Inhibition of the Replication of Clinical Drug-Resistant HIV-1 Strains by Small Molecule Integrase Inhibitors M522 and M532
Ibrahim S Abd-Elazem and Ru Chih C Huang*
Department of Biology, The Johns Hopkins University, Baltimore, Maryland, 21218, USA
- *Corresponding Author:
- Ru Chih C Huang
Department of Biology
The Johns Hopkins University
Maryland, 21218, USA
E-mail: [email protected]
Received date: October 28, 2014; Accepted date: November 19, 2014; Published date: November 25, 2014
Citation: Abd-Elazem IS, Huang RCC (2014) Inhibition of the Replication of Clinical Drug-Resistant HIV-1 Strains by Small Molecule Integrase Inhibitors M522 and M532. J AIDS Clin Res 5: 378. doi:10.4172/2155-6113.1000378
Copyright: © 2014 Abd-Elazem I, et al.

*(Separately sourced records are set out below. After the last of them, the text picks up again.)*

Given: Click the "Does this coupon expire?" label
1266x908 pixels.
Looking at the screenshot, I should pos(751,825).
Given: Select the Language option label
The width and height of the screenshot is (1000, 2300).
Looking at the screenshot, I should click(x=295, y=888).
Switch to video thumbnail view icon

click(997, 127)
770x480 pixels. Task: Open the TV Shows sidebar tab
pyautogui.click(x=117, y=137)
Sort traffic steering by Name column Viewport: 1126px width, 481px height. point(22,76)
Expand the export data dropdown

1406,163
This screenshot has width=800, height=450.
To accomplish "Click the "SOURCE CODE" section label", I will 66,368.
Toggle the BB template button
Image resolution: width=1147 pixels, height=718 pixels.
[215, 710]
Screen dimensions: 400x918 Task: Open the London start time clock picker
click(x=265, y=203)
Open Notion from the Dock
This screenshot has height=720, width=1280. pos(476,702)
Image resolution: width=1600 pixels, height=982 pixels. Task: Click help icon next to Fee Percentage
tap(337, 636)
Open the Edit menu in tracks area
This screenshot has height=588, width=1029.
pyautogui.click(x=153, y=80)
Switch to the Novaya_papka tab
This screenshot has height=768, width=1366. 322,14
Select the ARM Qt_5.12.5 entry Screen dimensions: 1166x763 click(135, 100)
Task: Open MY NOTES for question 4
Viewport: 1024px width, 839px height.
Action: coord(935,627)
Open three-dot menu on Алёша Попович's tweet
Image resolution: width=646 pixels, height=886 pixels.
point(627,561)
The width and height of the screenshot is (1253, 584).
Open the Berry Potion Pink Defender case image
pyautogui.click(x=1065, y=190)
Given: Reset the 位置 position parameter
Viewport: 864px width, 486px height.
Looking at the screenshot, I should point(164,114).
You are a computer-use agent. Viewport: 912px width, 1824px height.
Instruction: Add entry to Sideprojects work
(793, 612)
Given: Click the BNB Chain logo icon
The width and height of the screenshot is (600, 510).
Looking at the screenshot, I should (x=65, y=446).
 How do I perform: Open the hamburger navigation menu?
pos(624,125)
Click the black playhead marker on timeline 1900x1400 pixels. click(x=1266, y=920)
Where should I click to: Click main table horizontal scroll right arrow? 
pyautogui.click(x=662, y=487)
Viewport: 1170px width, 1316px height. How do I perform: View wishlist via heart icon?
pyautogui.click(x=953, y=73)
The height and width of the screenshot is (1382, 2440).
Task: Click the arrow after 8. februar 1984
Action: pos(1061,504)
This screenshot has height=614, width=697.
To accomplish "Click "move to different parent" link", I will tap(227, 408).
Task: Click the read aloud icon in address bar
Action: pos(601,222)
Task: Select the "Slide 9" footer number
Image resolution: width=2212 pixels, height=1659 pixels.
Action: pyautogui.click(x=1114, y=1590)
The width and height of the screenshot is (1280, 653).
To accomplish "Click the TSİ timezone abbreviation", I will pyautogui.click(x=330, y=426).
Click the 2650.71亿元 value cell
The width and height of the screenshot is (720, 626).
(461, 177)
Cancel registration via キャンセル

This is an open-access article distributed under the terms of the Creative Commons Attribution License, which permits unrestricted use, distribution, and reproduction in any medium, provided the original author and source are credited.
Objective: Integrase (IN) is an enzyme essential for HIV-1 replication that has been a target of antiretroviral drug therapy. Since emerging HIV-1 variants have frequently become clinically resistant to antiretroviral agents, it is necessary to develop alternative IN inhibitors. Methods: We tested IN inhibitors, M522 and M532, against clinically resistant HIV-1 strains to antiretroviral drugs (AZT, non-nucleoside reverse transcriptase inhibitors, IN drug raltegravir, protease inhibitors); wild-type and clinical isolate from HIV-infected patients. We performed disintegration studies to show the interaction of M522 and M532 with the catalytic core domain of HIV-1 IN and time-of-drug-addition experiments to determine the inhibition step of viral replication. We tested selection of HIV-1 with M522 and M532 to examine the emergence of new drug resistant virus. CD4+ cell count was calculated for several groups of cells infected with HIV, cells treated and non-treated with M522 and M532 to evaluate their protective effect. Results: M522 and M532 inhibited the replication of HIV-1 strains (wild-type; drug-resistant; clinical isolate from infected patients; and laboratory strains) with high potency. These inhibitors interacted with the catalytic core domain of HIV-1 IN and blocked its activity, prevented viral integration. M522 and M532 interfered with the viral replication precisely at the integration step. HIV-1 virus did not develop resistance to M522 and M532 for 20 viral passages (160 days). These IN inhibitors protected the infected cells from cytopathic effects and the CD4+ cell counts of these cells treated with M522 and M532 were found to be identical to those of the uninfected cells. Conclusion: M522 and M532 are potent against clinical isolate from HIV-infected patients, wild-type and clinically resistant strains especially the relevant raltegravir-resistant virus. Development of M522 and M532 as new mutationinsensitive drugs aiming for the protection of CD4+ T-cells during HIV infection in the clinical trials is in progress.